Exercise brief » Begin at the line containing "Task: Open the 2017 year dropdown" in the entries below and end at the line containing "The height and width of the screenshot is (812, 650)."; transcribe that range exactly and nothing outside it.

Information »
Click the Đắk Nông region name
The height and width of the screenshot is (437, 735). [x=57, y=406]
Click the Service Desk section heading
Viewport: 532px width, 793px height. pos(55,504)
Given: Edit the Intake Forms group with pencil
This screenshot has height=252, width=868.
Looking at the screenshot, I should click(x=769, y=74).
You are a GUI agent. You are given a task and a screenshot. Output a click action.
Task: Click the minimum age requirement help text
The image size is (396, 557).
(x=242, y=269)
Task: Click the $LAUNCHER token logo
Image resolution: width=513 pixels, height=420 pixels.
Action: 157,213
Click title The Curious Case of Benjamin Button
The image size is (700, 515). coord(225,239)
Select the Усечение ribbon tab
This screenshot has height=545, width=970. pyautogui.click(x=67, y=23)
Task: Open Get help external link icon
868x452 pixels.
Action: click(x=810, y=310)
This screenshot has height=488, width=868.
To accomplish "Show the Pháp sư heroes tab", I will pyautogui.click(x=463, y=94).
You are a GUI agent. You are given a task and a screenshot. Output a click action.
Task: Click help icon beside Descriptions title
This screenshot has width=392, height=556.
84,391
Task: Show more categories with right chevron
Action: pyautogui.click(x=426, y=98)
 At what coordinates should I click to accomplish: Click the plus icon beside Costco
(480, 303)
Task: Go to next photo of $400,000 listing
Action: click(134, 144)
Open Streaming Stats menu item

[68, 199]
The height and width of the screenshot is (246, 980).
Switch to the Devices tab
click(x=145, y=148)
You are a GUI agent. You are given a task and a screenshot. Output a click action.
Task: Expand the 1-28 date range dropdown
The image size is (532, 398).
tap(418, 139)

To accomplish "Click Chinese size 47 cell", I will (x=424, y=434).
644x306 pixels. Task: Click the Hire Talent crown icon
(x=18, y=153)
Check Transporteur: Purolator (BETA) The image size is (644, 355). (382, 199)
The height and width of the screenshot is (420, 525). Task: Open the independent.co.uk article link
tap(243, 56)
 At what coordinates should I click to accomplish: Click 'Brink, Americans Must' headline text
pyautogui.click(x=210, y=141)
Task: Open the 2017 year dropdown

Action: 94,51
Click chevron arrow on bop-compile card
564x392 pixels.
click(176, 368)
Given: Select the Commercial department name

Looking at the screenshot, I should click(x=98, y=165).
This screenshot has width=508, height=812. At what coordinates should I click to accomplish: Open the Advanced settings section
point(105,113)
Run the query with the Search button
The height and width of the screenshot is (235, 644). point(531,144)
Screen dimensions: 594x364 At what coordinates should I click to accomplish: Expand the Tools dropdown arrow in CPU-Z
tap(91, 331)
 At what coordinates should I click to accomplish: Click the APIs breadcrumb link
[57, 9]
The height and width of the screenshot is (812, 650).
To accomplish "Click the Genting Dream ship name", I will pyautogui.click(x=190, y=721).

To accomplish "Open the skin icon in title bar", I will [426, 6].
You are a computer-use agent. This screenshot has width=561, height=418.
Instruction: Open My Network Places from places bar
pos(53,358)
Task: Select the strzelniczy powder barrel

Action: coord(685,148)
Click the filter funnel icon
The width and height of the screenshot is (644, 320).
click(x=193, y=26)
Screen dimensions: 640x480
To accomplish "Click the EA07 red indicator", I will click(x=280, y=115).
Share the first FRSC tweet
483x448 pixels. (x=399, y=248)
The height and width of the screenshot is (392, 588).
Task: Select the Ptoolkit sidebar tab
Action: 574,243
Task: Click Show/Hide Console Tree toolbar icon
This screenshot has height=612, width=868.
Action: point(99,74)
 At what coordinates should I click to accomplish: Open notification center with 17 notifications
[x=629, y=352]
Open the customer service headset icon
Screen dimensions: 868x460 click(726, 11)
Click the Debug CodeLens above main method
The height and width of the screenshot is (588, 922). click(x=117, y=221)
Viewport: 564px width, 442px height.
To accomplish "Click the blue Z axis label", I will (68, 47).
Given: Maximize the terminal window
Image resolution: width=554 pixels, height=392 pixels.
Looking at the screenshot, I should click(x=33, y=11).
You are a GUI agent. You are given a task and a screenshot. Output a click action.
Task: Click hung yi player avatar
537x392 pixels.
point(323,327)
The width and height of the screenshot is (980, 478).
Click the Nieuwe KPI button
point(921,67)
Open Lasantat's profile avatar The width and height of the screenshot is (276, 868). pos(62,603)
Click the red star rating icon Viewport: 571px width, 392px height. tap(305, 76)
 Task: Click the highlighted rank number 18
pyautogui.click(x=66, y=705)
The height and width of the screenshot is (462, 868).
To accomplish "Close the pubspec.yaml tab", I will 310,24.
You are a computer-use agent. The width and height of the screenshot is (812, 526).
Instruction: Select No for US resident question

Task result »
Task: Open the 2017 year dropdown

Action: 94,51
Click chevron arrow on bop-compile card
564x392 pixels.
click(176, 368)
Given: Select the Commercial department name

Looking at the screenshot, I should click(x=98, y=165).
This screenshot has width=508, height=812. At what coordinates should I click to accomplish: Open the Advanced settings section
point(105,113)
Run the query with the Search button
The height and width of the screenshot is (235, 644). point(531,144)
Screen dimensions: 594x364 At what coordinates should I click to accomplish: Expand the Tools dropdown arrow in CPU-Z
tap(91, 331)
 At what coordinates should I click to accomplish: Click the APIs breadcrumb link
[57, 9]
The height and width of the screenshot is (812, 650).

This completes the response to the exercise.